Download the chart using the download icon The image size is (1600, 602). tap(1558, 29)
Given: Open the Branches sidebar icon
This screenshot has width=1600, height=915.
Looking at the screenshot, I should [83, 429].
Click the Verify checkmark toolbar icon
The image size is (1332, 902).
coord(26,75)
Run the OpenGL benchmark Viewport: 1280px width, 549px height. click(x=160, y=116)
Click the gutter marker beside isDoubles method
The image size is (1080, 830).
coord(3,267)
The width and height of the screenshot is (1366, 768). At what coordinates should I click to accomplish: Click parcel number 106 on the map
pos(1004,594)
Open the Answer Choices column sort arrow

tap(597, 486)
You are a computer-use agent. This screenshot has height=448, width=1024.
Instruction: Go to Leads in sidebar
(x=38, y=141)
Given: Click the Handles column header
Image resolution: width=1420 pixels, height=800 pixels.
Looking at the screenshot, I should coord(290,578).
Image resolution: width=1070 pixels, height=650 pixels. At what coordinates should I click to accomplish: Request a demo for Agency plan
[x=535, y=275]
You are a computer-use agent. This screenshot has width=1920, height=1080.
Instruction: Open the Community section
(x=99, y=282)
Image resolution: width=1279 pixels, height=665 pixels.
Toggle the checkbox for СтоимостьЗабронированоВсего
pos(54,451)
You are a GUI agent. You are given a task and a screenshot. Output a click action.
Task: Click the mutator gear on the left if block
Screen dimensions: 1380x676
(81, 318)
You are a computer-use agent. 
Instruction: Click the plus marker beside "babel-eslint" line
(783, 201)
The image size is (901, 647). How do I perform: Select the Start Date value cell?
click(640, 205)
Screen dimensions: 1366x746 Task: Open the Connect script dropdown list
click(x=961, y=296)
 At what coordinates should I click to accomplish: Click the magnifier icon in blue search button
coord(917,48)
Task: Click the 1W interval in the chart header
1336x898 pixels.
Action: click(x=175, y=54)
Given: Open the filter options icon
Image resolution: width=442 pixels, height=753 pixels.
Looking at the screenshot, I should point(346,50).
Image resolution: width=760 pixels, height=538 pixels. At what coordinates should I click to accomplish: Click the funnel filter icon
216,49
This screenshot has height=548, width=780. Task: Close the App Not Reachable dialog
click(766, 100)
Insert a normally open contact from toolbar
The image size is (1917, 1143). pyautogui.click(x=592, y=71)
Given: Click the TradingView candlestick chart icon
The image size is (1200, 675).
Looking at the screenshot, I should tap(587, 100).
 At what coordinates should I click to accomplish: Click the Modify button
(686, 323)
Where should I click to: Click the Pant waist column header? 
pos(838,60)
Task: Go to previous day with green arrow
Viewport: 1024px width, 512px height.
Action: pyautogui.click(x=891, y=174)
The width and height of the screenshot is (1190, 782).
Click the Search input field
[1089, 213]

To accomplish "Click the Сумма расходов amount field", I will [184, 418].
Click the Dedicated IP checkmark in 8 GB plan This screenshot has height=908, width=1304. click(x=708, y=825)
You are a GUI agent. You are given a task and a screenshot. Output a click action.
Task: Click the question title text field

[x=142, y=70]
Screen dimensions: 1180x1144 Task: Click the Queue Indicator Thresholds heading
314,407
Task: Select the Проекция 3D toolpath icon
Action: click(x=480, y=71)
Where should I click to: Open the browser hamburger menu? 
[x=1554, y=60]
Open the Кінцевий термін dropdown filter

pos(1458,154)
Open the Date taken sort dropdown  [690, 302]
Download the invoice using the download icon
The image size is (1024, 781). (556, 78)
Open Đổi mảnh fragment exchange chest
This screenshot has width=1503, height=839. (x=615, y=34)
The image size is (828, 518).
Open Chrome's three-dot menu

■ Task to carry out ■
Reproduce every record above, word for word.

■ Your solution ■
Download the chart using the download icon The image size is (1600, 602). tap(1558, 29)
Given: Open the Branches sidebar icon
This screenshot has width=1600, height=915.
Looking at the screenshot, I should [83, 429].
Click the Verify checkmark toolbar icon
The image size is (1332, 902).
coord(26,75)
Run the OpenGL benchmark Viewport: 1280px width, 549px height. click(x=160, y=116)
Click the gutter marker beside isDoubles method
The image size is (1080, 830).
coord(3,267)
The width and height of the screenshot is (1366, 768). At what coordinates should I click to accomplish: Click parcel number 106 on the map
pos(1004,594)
Open the Answer Choices column sort arrow

tap(597, 486)
You are a computer-use agent. This screenshot has height=448, width=1024.
Instruction: Go to Leads in sidebar
(x=38, y=141)
Given: Click the Handles column header
Image resolution: width=1420 pixels, height=800 pixels.
Looking at the screenshot, I should coord(290,578).
Image resolution: width=1070 pixels, height=650 pixels. At what coordinates should I click to accomplish: Request a demo for Agency plan
[x=535, y=275]
You are a computer-use agent. This screenshot has width=1920, height=1080.
Instruction: Open the Community section
(x=99, y=282)
Image resolution: width=1279 pixels, height=665 pixels.
Toggle the checkbox for СтоимостьЗабронированоВсего
pos(54,451)
You are a GUI agent. You are given a task and a screenshot. Output a click action.
Task: Click the mutator gear on the left if block
Screen dimensions: 1380x676
(81, 318)
You are a computer-use agent. 
Instruction: Click the plus marker beside "babel-eslint" line
(783, 201)
The image size is (901, 647). How do I perform: Select the Start Date value cell?
click(640, 205)
Screen dimensions: 1366x746 Task: Open the Connect script dropdown list
click(x=961, y=296)
 At what coordinates should I click to accomplish: Click the magnifier icon in blue search button
coord(917,48)
Task: Click the 1W interval in the chart header
1336x898 pixels.
Action: click(x=175, y=54)
Given: Open the filter options icon
Image resolution: width=442 pixels, height=753 pixels.
Looking at the screenshot, I should point(346,50).
Image resolution: width=760 pixels, height=538 pixels. At what coordinates should I click to accomplish: Click the funnel filter icon
216,49
This screenshot has height=548, width=780. Task: Close the App Not Reachable dialog
click(766, 100)
Insert a normally open contact from toolbar
The image size is (1917, 1143). pyautogui.click(x=592, y=71)
Given: Click the TradingView candlestick chart icon
The image size is (1200, 675).
Looking at the screenshot, I should tap(587, 100).
 At what coordinates should I click to accomplish: Click the Modify button
(686, 323)
Where should I click to: Click the Pant waist column header? 
pos(838,60)
Task: Go to previous day with green arrow
Viewport: 1024px width, 512px height.
Action: pyautogui.click(x=891, y=174)
The width and height of the screenshot is (1190, 782).
Click the Search input field
[1089, 213]

To accomplish "Click the Сумма расходов amount field", I will [184, 418].
Click the Dedicated IP checkmark in 8 GB plan This screenshot has height=908, width=1304. click(x=708, y=825)
You are a GUI agent. You are given a task and a screenshot. Output a click action.
Task: Click the question title text field

[x=142, y=70]
Screen dimensions: 1180x1144 Task: Click the Queue Indicator Thresholds heading
314,407
Task: Select the Проекция 3D toolpath icon
Action: click(x=480, y=71)
Where should I click to: Open the browser hamburger menu? 
[x=1554, y=60]
Open the Кінцевий термін dropdown filter

pos(1458,154)
Open the Date taken sort dropdown  [690, 302]
Download the invoice using the download icon
The image size is (1024, 781). (556, 78)
Open Đổi mảnh fragment exchange chest
This screenshot has width=1503, height=839. (x=615, y=34)
The image size is (828, 518).
Open Chrome's three-dot menu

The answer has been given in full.